A birthday-related curry was in order. Alas, this was week 11 in semester two – a period largely characterised by burgeoning eye bags and stress-induced insomnia – so we craved somewhere safe, solid and stable. Mister Singh’s seemed the perfect fit, adequately local and seemingly unremarkable, so off we went: an 11-strong assemblage of varying degrees of overdressed first-year flatmates supporting a local business. A mediocre undertaking, surely.

Well, not quite. Mister Singh’s had other ideas, utterly surpassing the lull of mediocrity we supposedly yearned for. More than just the meal is encapsulated, epitomised, defined even. No, Mister Singh’s is an experience. An evening of entertainment and exquisite cuisine is guaranteed, with exemplary service and excellent prices to boot.

Upon entering, we were welcomed by a modest sprinkling of families and friends all seemingly content with life, culminating in all-round-fantastic vibes. One cannot fail to notice Mister Singh’s branding, because it is ubiquitous: the chairs, the business cards, the plates, oh! It’s meticulous, divine, and frankly worthy of a marketing industry tycoon. And yet Mister Singh’s will never be anything but a Glaswegian treat: hyper-local and proudly so.

It’s an eclectic mix of visitors to Mister Singh’s. Locals are the bedrock of their custom, but a trip downstairs to the bathroom revealed photographs of Billy Connolly, Sean Connery and Bill Clinton. However, everyone – celebrity status or not – is treated like royalty. An eponymous Mr Singh (this is an authentic family business, so the immediate question  – was this the Mr Singh – was not actually answerable), greeted us and got to know us. He was genuinely interested in the happenings of our lives, and insisted that he would build upon his work with the NHS to reach out to Glasgow’s student population. Whether our contribution to society can be equated to that of doctors and nurses is certainly debatable, but it emphasised the real sense of pride and community underpinning the restaurant’s values.

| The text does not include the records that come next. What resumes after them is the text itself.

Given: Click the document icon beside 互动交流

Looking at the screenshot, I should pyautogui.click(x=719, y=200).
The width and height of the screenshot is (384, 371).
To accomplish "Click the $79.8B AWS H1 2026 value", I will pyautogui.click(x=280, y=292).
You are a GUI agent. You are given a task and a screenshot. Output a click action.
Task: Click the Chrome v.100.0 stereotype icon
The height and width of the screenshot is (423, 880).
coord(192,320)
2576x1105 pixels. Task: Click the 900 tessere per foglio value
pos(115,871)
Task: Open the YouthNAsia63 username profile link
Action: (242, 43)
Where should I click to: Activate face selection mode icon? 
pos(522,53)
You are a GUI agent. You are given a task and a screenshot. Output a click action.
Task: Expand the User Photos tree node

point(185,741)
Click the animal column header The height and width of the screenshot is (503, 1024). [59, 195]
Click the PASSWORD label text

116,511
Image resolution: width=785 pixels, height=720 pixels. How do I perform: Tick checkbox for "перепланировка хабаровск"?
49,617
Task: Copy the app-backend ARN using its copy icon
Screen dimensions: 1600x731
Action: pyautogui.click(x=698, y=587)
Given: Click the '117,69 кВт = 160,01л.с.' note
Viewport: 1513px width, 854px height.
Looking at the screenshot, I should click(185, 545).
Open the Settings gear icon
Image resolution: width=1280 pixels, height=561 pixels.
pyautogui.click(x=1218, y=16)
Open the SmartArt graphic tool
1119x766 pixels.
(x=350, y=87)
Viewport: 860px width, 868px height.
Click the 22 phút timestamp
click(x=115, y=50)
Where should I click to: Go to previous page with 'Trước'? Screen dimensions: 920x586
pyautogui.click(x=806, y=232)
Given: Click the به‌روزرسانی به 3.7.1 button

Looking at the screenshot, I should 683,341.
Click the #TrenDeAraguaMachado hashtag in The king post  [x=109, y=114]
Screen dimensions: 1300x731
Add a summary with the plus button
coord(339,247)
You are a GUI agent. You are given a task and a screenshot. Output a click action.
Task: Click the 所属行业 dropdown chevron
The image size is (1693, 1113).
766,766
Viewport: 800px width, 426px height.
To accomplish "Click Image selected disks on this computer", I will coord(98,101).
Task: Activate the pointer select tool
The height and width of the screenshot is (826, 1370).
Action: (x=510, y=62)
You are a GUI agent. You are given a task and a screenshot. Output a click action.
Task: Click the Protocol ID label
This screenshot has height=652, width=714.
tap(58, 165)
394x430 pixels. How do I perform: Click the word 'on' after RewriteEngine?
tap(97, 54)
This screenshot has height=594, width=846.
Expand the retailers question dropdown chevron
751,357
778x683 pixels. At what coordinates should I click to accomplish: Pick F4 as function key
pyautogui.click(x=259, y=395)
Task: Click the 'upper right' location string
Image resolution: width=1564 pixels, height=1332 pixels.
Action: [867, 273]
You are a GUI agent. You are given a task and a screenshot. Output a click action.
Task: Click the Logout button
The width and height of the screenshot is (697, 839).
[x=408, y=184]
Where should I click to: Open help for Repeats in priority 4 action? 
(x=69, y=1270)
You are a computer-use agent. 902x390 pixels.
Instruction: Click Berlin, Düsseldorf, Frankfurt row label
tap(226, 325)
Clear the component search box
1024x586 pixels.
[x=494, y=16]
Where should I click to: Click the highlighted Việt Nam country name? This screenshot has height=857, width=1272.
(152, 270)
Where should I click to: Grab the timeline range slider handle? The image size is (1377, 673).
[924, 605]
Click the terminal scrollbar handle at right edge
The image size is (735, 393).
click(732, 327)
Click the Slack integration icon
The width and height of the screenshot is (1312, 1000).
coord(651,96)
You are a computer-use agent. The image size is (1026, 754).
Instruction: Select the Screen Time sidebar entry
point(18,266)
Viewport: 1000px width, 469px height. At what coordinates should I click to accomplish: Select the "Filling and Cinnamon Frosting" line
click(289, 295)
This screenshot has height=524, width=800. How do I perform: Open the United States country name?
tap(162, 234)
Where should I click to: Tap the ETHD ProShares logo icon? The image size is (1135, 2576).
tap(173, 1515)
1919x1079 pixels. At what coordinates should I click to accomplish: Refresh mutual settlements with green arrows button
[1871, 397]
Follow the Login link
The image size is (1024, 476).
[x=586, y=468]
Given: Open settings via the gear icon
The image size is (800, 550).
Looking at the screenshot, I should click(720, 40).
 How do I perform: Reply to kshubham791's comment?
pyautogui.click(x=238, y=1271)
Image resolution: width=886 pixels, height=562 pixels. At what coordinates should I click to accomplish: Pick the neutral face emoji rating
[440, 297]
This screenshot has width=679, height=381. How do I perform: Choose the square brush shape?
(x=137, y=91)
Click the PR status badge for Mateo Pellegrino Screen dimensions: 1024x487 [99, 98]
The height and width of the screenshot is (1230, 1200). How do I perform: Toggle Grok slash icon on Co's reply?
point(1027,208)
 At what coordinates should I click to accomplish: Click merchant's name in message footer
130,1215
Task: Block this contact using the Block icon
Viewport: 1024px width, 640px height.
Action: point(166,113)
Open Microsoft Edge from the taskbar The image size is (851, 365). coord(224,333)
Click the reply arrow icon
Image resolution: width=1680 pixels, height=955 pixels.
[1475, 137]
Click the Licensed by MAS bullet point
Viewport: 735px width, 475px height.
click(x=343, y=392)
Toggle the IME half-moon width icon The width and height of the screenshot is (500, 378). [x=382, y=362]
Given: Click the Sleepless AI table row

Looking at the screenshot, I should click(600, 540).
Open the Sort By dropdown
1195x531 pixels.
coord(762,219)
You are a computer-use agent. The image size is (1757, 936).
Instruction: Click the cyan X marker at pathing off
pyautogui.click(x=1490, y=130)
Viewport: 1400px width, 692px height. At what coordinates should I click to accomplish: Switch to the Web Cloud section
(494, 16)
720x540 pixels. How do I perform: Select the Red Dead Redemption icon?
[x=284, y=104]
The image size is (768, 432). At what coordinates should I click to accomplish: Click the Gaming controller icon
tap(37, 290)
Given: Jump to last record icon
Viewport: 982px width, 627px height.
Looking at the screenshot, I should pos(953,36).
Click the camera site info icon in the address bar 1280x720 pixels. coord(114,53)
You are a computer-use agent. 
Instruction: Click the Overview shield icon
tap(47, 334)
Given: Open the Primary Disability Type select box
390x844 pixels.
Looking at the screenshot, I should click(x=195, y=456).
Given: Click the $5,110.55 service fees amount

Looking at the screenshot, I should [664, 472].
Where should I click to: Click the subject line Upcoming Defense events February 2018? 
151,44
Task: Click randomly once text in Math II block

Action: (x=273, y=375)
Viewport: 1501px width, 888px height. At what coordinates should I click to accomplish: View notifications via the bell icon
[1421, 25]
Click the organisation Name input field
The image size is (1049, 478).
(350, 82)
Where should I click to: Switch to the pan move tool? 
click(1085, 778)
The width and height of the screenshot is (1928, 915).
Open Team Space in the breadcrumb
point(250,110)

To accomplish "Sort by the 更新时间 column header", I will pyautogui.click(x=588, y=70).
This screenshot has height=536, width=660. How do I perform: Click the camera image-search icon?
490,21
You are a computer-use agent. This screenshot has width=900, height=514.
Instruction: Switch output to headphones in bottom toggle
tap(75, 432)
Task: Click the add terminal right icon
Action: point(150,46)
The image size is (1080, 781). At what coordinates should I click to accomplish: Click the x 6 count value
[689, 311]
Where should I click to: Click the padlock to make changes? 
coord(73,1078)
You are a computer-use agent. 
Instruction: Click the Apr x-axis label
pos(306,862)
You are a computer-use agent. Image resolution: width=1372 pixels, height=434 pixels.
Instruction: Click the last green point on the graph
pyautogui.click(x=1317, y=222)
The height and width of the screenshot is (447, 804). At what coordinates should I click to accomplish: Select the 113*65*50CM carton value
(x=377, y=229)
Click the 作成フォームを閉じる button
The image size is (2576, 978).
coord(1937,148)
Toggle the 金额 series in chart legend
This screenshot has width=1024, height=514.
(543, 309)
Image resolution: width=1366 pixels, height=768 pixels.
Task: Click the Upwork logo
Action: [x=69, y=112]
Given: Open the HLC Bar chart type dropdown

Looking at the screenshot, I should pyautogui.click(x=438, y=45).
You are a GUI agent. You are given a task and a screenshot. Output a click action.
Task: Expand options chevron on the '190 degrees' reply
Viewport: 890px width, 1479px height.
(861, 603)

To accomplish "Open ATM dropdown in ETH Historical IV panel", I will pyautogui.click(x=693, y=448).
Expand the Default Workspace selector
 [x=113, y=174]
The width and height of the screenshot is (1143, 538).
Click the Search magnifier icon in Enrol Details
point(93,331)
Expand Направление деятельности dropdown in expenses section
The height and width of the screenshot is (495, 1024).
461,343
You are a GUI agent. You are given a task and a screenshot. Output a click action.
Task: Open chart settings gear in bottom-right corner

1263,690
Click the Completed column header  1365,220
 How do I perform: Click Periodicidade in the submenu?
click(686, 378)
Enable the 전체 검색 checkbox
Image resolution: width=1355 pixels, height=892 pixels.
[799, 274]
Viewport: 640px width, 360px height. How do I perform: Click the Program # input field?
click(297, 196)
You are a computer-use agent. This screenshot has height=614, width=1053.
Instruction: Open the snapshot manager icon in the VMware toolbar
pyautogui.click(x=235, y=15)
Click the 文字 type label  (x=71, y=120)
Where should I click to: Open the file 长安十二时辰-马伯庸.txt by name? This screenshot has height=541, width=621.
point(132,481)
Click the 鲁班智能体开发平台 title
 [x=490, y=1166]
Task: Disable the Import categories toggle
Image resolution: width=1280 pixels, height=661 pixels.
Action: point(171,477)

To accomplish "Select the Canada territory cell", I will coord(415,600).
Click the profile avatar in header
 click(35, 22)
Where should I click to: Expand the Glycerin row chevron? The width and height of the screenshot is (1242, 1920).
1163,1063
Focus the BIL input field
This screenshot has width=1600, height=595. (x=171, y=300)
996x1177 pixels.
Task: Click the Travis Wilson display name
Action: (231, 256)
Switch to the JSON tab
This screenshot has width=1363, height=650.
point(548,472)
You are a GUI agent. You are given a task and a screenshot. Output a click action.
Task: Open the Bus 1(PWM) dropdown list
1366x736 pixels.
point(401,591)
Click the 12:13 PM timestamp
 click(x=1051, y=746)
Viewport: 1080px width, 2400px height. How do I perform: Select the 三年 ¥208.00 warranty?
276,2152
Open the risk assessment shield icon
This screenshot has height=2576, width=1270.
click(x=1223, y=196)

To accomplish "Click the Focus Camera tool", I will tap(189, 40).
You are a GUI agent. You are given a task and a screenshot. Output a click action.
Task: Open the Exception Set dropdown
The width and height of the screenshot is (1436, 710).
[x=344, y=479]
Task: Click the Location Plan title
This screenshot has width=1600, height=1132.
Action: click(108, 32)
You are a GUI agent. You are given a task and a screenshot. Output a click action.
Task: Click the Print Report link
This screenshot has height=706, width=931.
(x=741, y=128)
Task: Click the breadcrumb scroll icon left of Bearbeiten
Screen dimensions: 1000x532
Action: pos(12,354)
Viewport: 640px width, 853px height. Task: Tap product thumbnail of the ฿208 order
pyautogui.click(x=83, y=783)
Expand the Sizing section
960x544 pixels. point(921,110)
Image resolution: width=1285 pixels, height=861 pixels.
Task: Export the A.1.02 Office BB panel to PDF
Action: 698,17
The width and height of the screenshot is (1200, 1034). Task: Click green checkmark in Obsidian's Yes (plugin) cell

There were 11 of us, so it required a quadruple check for Mr Singh to have our drinks order memorised, but there was a beauty in the chaos of it all. Poppadoms and dips (the mango chutney was, of course, the standout) were swiftly delivered to our table without us even asking, but we devoured them. The main menu was subsequently explained in-depth, with recognition from Mr Singh that our group boasted a sizeable proportion of veggies. This was no problem: non-meat options are in abundance, and extend to most dishes on the menu.

Settling for a malidar, a saag-based curry, the risk of garlic overload was contemplated but not actualised. The balance was perfect, and it was beautifully creamy. To supplement our individual choices, Mr Singh also gave us a staff dish based on chickpeas and a plethora of Indian vegetables. Our satisfaction was checked on several times, while the birthday boy himself was afforded a celebratory ice cream and the subsequent eruption of restaurant-wide singing.

Upon departure I was very much bloated, but I almost wanted to be. I was feeling fuller with every step taken on Sauchiehall Street, peak heaviness culminating at least an hour after devouring, but that was fine. Portions at Mister Singh’s are very, very large, but it attests to their generosity, if anything. They didn’t have to provide us with a framed photo, allowing us to treasure the experience, but they did. Mister Singh’s go above and beyond in the sweetest, most unassuming ways. No, their venue isn’t especially instagrammable, but an authentic souvenir beats a filtered snapshot any day.

Mother India may well be the established curry house of the West End – indeed, it is somewhere myself and fellow Finnieston residents frequent when in need of a crisis-induced catch-up. It’s polished, it’s reliable, and it’s an acceptable level of pricey. But it just doesn’t have the rough-and ready-charm, or the personal pizazz, of this humble eatery awkwardly sandwiched between the manky motorway of Anderston and the gorgeous greenery of Kelvingrove Park.

It’s only one curry house that, even as our flat splinters off into several different residences, has managed to become an indefinite facet of our birthday bonanzas. The eponymous Mister Singh deserves recognition as a national treasure.